QUESTIONS ON THE MATERIAL —
a: Decide whether each statement agrees with the passage on T-helper cell subsets: (i) there are at least four distinct Th cell subsets; (ii) after weak TCR signals, the first induction of GATA-3 depends on IL-4/STAT6; (iii) early IL-4 production occurs 14-24 h after activation. Answer yes or no for each and quote the words that decide it.
b: List the Th cell subsets that the passage on T-helper cell subsets counts among its "at least four" subsets.
c: Pick up the passage on T-helper cell subsets right after its last sentence and keep writing.

PASSAGE TO READ —

□ □ □ □

Early signaling events that underlie fate decisions of naive CD4(+) T cells toward distinct T-helper cell subsets

Abstract

CD4(+) T-helper (Th) cells are a major cell population that play an important role in governing acquired immune responses to a variety of foreign antigens as well as inducing some types of autoimmune diseases. There are at least four distinct Th cell subsets (Th1, Th2, Th17, and inducible T-regulatory cells), each of which has specialized functions to control immune responses. Each of these cell types emerge from naive CD4(+) T cells after encounter with foreign antigens presented by dendritic cells (DCs). Each Th cell subset expresses a unique set of transcription factors and produces hallmark cytokines. Both T-cell receptor (TCR)-mediated stimulation and the cytokine environment created by activated CD4(+) T cells themselves, by 'partner' DCs, and/or other cell types during the course of differentiation, play an important role in the fate decisions toward distinct Th subsets. Here, we review how TCR-mediated signals in collaboration with the cytokine environment influence the fate decisions of naive CD4(+) T cells toward distinct Th subsets at the early stages of activation. We also discuss the roles of TCR-proximal signaling intermediates and of the Notch pathway in regulating the differentiation to distinct Th phenotypes.

Fig. 1. T-helper cell subsets

Upon TCR recognition of a foreign antigen-derived peptide presented in the context of MHC class II on dendritic cells, naive CD4⁺ T cells undergo massive proliferation and differentiation into distinct T-helper (Th) cell subsets. There are at least four different Th cell subsets (Th1, Th2, Th17 and iTreg) that have distinct functions to regulate immune responses. Each cell subset expresses a unique set of transcription factors as well as hallmark cytokines. The cytokine environment created by activated CD4⁺ T cells themselves, by dendritic cells, and/or other cell types during the course of differentiation plays a critical role in the Th fate decisions. It still remains controversial whether Tfh cells (not depicted in the figure) originate directly from naive CD4⁺ T cells as a distinct subset similar to Th1, Th2, Th17, and iTreg cells or whether Tfh cells emerge from CD4⁺ T cells that have already determined their fates toward either Th1, Th2, or Th17 cell subset.

Fig. 2. Two-step regulation of Th2 differentiation initiated by weak TCR signals

When naive CD4⁺ T cells receive weak TCR signals, these `weakly stimulated' T cells rapidly induce the expression of the Th2 master regulatory transcription factor GATA-3 in an IL-4/STAT6-independent manner and produce IL-2 that in turn activates STAT5. GATA-3 cooperates with STAT5 to induce TCR-dependent, IL-4/STAT6-independent early IL-4 production that occurs 14-24 h after activation (the induction phase). The endogenously produced IL-4 acts on the weakly stimulated T cells through IL-4R to further upregulate GATA-3 expression in a STAT6-dependent manner. The upregulated GATA-3, in collaboration with continued STAT5 activation, amplifies the production of IL-4. This positive feedback loop leads to the completion of differentiation into Th2 cells (the polarization phase).

□ □ □ □

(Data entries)
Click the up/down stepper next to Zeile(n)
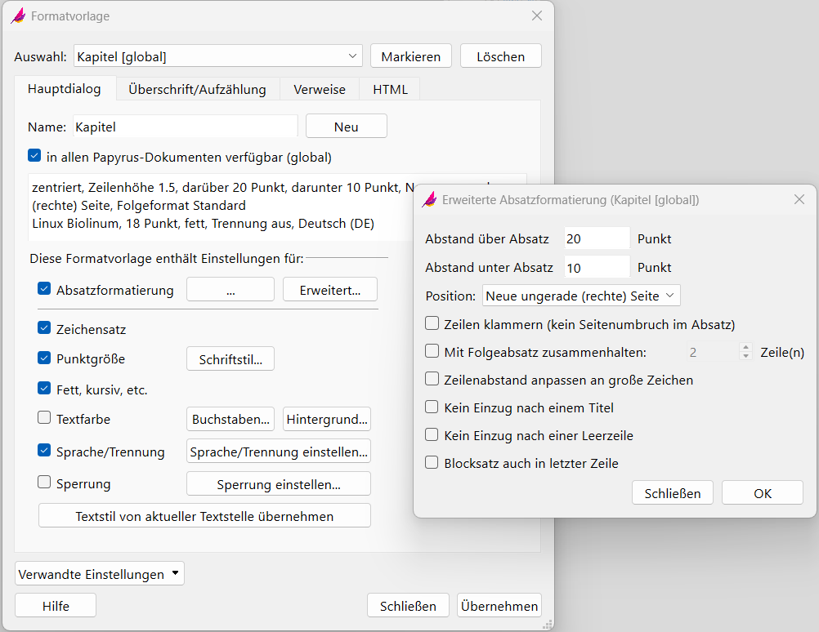This screenshot has width=819, height=632. (745, 353)
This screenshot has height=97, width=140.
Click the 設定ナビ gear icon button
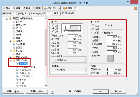70,8
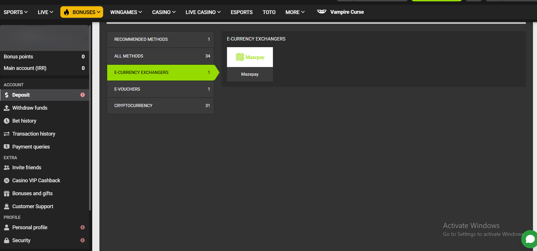Open the Bonuses dropdown
The width and height of the screenshot is (537, 251).
pyautogui.click(x=82, y=12)
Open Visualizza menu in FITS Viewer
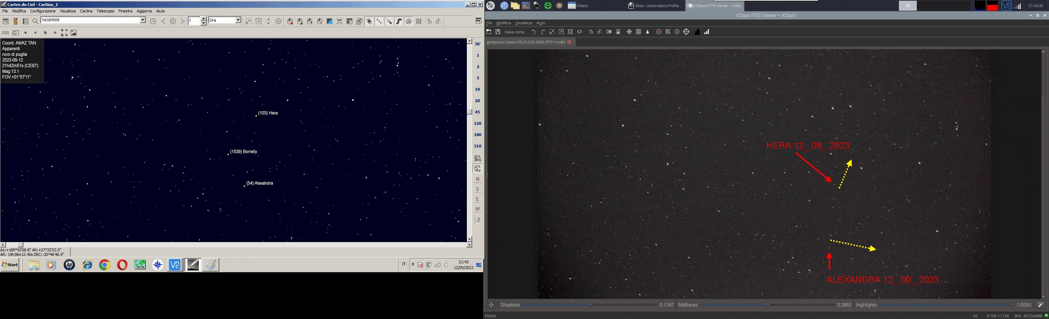 tap(523, 23)
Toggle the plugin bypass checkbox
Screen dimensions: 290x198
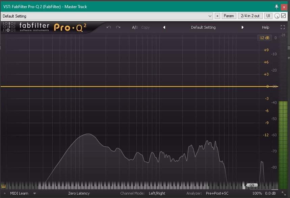click(x=284, y=16)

□ □ □ □

ANSWERS BY ITEM —
a:
(i) Yes: "There are at least four distinct Th cell subsets"
(ii) No: "rapidly induce the expression of the Th2 master regulatory transcription factor GATA-3 in an IL-4/STAT6-independent manner"
(iii) Yes: "early IL-4 production that occurs 14-24 h after activation"

b: Th1, Th2, Th17, and inducible T-regulatory (iTreg) cells

c:
Fig. 3. Early Th2 fate decision regulated by strength of TCR signals

When naive 5C.C7 CD4⁺ T cells receive strong TCR signals, strong and prolonged ERK activation is induced. This intense ERK activation results in failure to produce early IL-4 by suppressing IL-4-independent TCR-driven early GATA-3 expression and by transiently blocking IL-2R-mediated STAT5 activation (Right). By contrast, when naive 5C.C7 CD4⁺ T cells receive weak TCR signals, the level of ERK activation is not so strong as to suppress early GATA-3 expression or to inhibit the IL-2/STAT5 pathway. GATA-3 and STAT5 subsequently translocate into the nucleus and bind to the DNase hypersensitivity sites II/III and V in the Il4 gene locus, leading to the induction of early IL-4 production, completion of the induction phase and subsequent Th2 polarization process (Left).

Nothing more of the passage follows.